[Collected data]
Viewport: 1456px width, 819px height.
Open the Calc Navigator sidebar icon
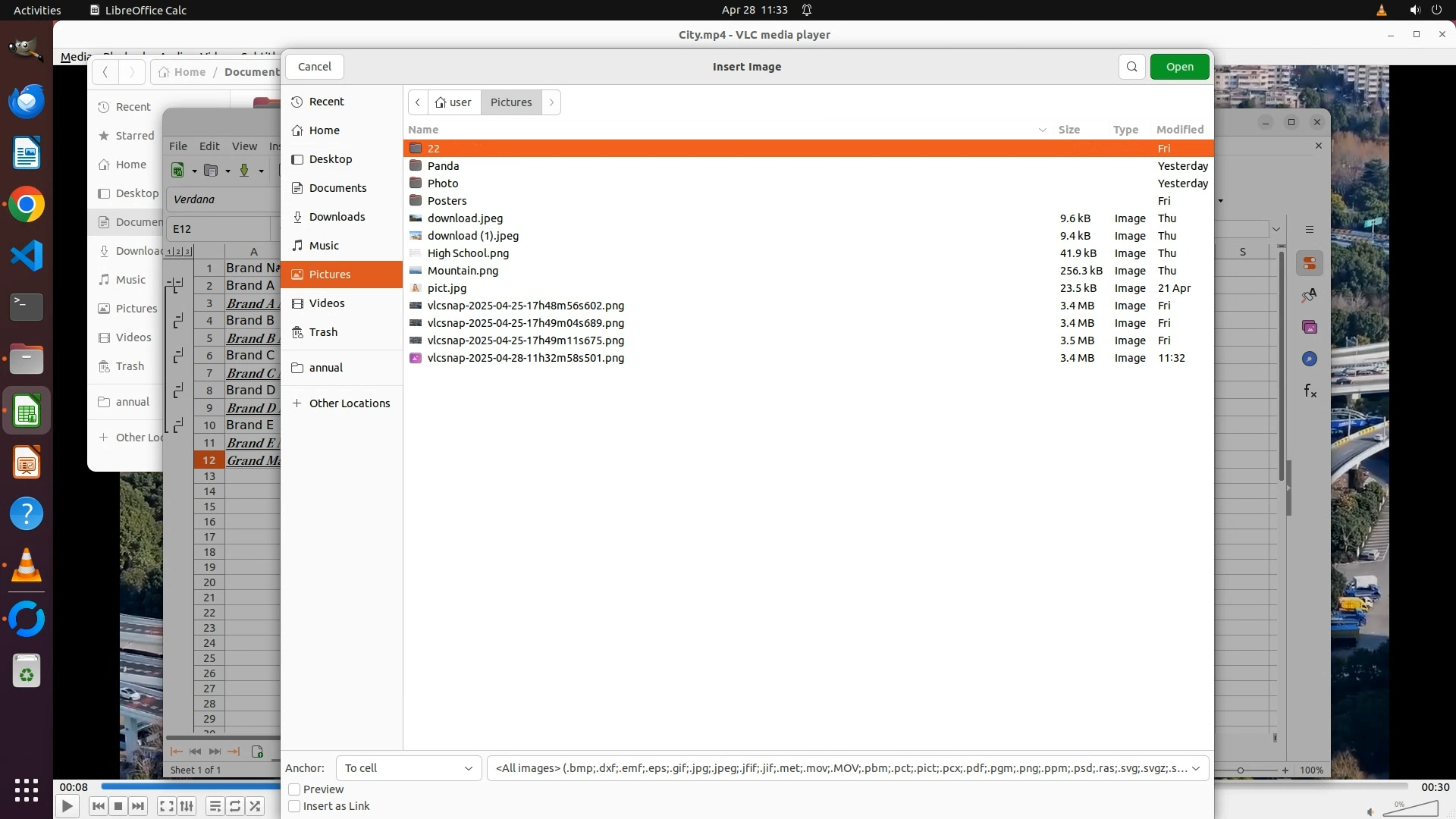(x=1310, y=359)
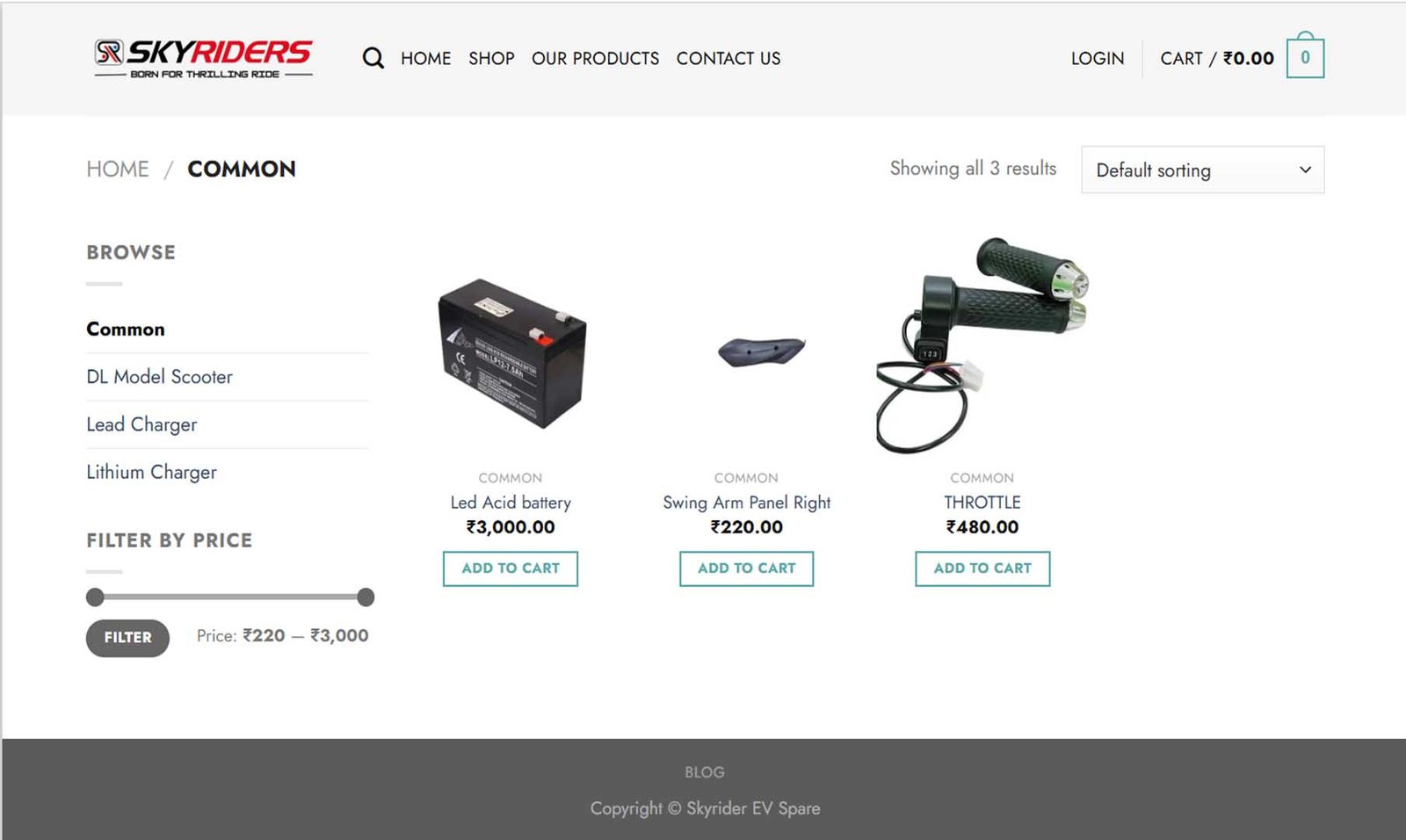Screen dimensions: 1406x840
Task: Click the Home breadcrumb link
Action: (118, 169)
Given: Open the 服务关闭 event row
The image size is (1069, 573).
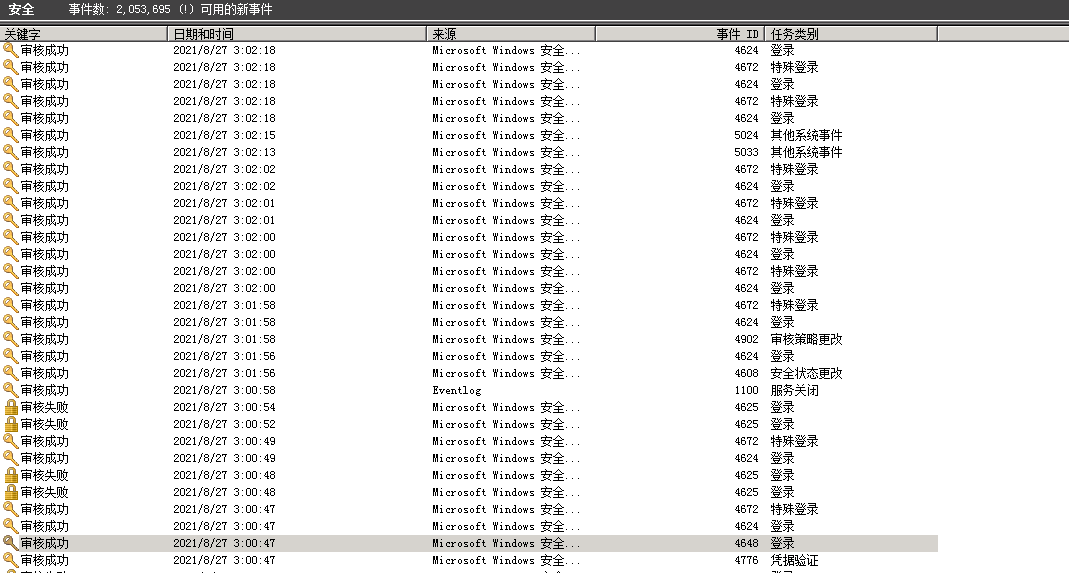Looking at the screenshot, I should point(794,390).
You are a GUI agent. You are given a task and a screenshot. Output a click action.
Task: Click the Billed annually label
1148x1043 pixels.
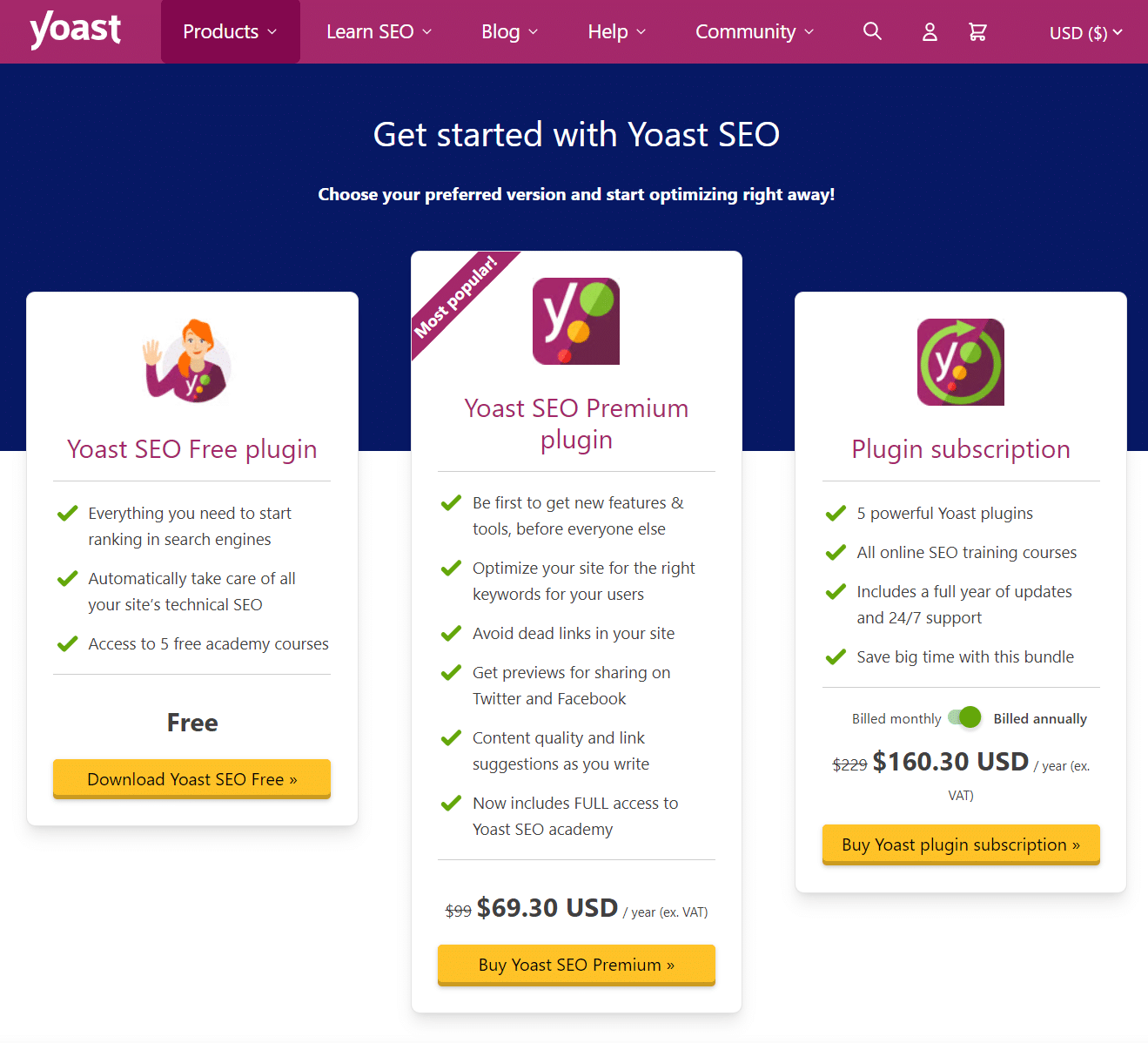[1040, 718]
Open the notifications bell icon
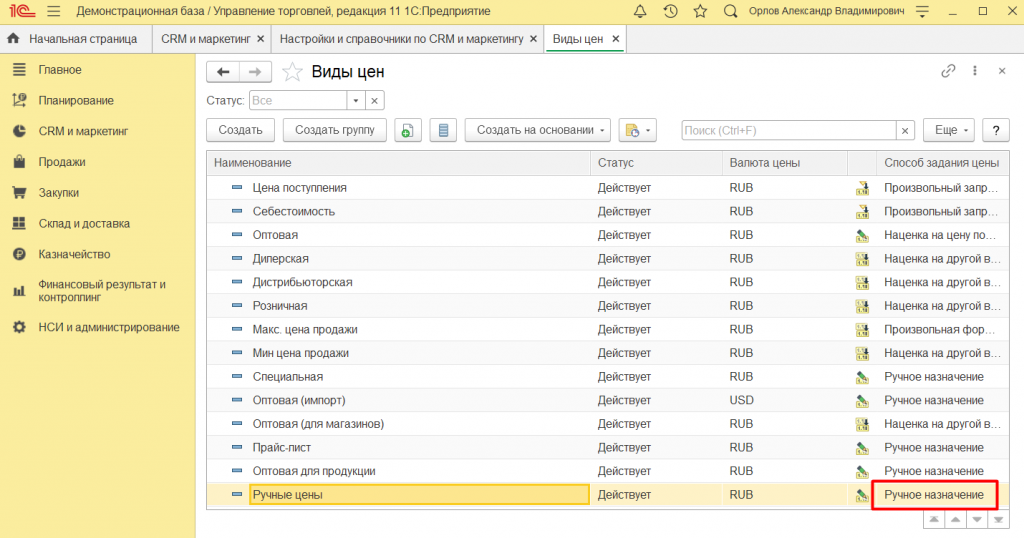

▶ **PROBLEM REQUIREMENTS**
Write out every line of the items above word for word, leaving out the pictures.

▶ **COMPLETED EXERCISE**
Viewport: 1456px width, 819px height.
Open the Calc Navigator sidebar icon
(x=1310, y=359)
Screen dimensions: 1406x840
Task: Click the Home breadcrumb link
Action: (118, 169)
Given: Open the 服务关闭 event row
The image size is (1069, 573).
Looking at the screenshot, I should point(794,390).
You are a GUI agent. You are given a task and a screenshot. Output a click action.
Task: Click the Billed annually label
1148x1043 pixels.
[1040, 718]
Open the notifications bell icon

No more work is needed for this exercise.